Rewrite the material below as a JSON list of strings, with each line as its own string and any blank lines omitted.

[START Records for the exercise]

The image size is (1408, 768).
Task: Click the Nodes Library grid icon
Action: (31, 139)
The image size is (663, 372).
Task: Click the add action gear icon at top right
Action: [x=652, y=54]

[END Records for the exercise]

**Result of the exercise**
[
  "The image size is (1408, 768).",
  "Task: Click the Nodes Library grid icon",
  "Action: (31, 139)",
  "The image size is (663, 372).",
  "Task: Click the add action gear icon at top right",
  "Action: [x=652, y=54]"
]